> [TEXTE FOURNI]:
▽

L’impossibilité d’amener monsieur de Boigne à faire aucun arrangement qui m’assurât un peu de tranquillité, ses promesses de changer de conduite à mon égard, le chagrin que j’éprouvai de l’injustice du public qui, trompé par des agents à ses gages, me donnait tous les torts me décidèrent à le rejoindre au bout de trois mois.

Je n’entrerai plus dans aucun détail sur mon ménage. Il suffit de savoir que, désespéré et croyant m’adorer lorsque nous étions séparés, ennuyé de moi et me prenant en haine lorsque nous étions réunis, il m’a quittée pour toujours cinq ou six fois. Toutes ces séparations étaient accompagnées de scènes qui ont empoisonné ma jeunesse, si mal employée que je l’ai traversée sans m’en douter et l’ai trouvée derrière moi sans en avoir joui.

△

> [LIGNES DE DONNÉES]:
▽

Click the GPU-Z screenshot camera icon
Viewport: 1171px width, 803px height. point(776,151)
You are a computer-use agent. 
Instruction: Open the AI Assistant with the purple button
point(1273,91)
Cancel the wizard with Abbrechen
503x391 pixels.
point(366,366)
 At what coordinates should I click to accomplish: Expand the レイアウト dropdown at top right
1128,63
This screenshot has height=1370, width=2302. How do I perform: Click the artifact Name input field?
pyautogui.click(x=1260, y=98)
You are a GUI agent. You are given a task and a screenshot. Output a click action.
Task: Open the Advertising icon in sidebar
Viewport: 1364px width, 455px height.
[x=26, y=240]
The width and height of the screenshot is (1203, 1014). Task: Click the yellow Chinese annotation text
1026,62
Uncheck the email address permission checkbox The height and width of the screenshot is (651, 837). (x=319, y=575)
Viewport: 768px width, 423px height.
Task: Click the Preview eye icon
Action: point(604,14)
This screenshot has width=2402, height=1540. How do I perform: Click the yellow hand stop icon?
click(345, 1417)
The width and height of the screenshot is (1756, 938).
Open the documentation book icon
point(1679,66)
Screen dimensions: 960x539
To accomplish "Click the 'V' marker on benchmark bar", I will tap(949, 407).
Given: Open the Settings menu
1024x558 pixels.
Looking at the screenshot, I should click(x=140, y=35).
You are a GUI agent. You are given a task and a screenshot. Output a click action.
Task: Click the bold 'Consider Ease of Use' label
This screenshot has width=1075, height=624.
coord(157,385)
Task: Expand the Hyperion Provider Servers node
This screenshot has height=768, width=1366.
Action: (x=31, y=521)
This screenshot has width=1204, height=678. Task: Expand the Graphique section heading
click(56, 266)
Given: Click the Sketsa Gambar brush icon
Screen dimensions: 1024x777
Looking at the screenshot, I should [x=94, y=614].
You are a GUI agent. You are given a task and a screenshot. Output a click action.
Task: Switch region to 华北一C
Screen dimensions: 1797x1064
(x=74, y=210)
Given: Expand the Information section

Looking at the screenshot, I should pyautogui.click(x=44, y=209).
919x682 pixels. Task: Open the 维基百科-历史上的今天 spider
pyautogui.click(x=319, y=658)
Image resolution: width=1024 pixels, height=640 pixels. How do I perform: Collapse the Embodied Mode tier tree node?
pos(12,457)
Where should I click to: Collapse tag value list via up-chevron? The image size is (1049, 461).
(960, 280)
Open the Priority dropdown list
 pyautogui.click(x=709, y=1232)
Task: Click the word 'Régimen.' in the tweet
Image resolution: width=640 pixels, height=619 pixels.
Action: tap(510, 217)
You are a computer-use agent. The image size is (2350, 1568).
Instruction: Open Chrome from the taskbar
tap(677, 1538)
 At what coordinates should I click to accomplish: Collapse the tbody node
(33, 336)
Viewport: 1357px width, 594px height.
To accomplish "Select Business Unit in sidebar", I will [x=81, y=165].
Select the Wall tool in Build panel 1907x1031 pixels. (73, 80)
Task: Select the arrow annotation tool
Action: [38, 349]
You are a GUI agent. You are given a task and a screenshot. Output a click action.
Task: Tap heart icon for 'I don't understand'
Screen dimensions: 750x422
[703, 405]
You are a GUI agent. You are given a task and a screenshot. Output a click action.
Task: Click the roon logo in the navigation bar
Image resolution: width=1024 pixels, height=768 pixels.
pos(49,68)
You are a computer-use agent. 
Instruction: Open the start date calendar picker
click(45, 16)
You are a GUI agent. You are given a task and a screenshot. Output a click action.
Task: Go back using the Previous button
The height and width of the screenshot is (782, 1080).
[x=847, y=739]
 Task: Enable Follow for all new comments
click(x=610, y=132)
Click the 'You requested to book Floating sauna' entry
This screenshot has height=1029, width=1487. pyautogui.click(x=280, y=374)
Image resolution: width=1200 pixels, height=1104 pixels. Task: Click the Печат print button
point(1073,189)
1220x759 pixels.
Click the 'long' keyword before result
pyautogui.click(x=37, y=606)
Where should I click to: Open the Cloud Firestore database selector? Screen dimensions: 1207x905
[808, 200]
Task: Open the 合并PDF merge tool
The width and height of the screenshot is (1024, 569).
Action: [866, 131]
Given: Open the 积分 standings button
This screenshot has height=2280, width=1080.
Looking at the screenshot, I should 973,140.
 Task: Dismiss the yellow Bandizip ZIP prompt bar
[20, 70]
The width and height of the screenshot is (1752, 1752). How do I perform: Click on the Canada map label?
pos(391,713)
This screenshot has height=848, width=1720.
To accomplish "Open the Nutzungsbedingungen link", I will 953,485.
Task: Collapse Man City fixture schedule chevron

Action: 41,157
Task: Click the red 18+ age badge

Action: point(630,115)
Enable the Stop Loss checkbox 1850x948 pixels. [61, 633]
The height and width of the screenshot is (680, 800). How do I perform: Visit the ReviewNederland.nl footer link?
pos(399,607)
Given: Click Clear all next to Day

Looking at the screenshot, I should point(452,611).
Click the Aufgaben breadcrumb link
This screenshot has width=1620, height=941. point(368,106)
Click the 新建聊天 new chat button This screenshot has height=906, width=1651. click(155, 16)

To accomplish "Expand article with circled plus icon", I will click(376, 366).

△

> [CONSIGNES DE L’EXERCICE]: Traduisez en anglais cette phrase du texte fourni : « Toutes ces séparations étaient accompagnées de scènes qui ont empoisonné ma jeunesse, si mal employée que je l’ai traversée sans m’en douter et l’ai trouvée derrière moi sans en avoir joui. »

> [RÉSULTAT FINAL]: All these separations were accompanied by scenes that poisoned my youth, so badly spent that I passed through it without realizing it and found it behind me without having enjoyed it.